> **WORK REQUEST**
Each line with the word "will" must appear in the answer, copied from the records.
─── SUPPLIED MATERIAL ───
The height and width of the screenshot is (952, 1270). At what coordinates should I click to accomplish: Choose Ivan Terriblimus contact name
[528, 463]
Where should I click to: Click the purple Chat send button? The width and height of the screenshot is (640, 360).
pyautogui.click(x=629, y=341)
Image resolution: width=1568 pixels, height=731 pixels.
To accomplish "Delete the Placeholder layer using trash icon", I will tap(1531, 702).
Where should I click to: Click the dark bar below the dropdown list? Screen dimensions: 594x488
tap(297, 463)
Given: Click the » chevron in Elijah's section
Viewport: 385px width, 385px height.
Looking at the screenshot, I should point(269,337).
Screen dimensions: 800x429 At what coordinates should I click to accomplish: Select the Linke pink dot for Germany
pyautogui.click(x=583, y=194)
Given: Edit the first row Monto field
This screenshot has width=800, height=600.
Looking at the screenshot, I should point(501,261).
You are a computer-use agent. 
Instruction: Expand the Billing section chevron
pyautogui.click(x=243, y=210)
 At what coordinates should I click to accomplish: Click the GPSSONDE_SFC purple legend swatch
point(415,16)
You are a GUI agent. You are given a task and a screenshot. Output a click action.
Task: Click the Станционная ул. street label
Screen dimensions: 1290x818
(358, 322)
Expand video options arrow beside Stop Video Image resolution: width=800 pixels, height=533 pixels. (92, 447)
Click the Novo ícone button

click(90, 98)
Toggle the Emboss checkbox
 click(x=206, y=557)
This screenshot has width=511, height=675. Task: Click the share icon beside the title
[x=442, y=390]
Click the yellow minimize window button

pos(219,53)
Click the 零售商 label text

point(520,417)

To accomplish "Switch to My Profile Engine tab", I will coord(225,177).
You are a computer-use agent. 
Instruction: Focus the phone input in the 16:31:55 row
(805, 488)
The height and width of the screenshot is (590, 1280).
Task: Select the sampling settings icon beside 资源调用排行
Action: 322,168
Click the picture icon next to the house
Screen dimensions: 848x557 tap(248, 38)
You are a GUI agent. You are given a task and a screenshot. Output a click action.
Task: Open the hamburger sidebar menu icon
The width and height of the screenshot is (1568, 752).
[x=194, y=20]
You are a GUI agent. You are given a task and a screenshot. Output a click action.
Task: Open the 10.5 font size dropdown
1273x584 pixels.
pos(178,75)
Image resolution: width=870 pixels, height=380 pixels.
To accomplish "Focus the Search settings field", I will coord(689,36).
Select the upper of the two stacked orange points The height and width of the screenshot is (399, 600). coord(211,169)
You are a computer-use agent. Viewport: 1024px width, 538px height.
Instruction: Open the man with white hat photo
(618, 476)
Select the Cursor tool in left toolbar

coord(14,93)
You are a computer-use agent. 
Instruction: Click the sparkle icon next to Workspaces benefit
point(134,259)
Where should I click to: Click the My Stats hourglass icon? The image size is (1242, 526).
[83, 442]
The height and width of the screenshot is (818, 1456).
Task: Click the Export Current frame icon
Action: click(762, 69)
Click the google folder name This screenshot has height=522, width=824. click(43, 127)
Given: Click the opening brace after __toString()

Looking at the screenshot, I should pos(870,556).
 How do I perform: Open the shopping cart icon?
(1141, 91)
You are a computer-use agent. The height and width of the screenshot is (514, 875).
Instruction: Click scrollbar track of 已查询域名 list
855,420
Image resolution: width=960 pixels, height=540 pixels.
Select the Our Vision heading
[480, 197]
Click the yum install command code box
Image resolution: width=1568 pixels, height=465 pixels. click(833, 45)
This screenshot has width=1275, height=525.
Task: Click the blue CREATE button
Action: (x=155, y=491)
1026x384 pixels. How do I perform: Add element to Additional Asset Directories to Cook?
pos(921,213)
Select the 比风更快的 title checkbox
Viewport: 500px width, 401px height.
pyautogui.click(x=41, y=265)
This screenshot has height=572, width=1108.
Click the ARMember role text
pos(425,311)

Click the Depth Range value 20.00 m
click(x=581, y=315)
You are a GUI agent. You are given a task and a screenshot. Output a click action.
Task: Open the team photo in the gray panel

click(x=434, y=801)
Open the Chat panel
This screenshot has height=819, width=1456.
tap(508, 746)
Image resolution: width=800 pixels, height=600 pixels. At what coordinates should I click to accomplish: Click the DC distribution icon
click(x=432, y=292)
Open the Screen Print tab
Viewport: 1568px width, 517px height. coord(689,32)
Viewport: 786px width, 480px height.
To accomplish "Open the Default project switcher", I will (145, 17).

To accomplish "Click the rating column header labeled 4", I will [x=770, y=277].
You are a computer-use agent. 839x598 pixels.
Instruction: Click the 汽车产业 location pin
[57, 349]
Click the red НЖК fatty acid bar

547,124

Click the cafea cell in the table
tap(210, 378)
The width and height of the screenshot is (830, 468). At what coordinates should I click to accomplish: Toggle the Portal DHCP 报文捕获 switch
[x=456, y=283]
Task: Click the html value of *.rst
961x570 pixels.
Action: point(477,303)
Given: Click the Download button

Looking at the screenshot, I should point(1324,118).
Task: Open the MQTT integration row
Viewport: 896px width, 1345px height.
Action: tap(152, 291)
───
> **SOLUTION TO THIS TASK**
To accomplish "Delete the Placeholder layer using trash icon", I will tap(1531, 702).
To accomplish "Switch to My Profile Engine tab", I will coord(225,177).
To accomplish "Focus the Search settings field", I will coord(689,36).
To accomplish "Open the Default project switcher", I will (145, 17).
To accomplish "Click the rating column header labeled 4", I will [x=770, y=277].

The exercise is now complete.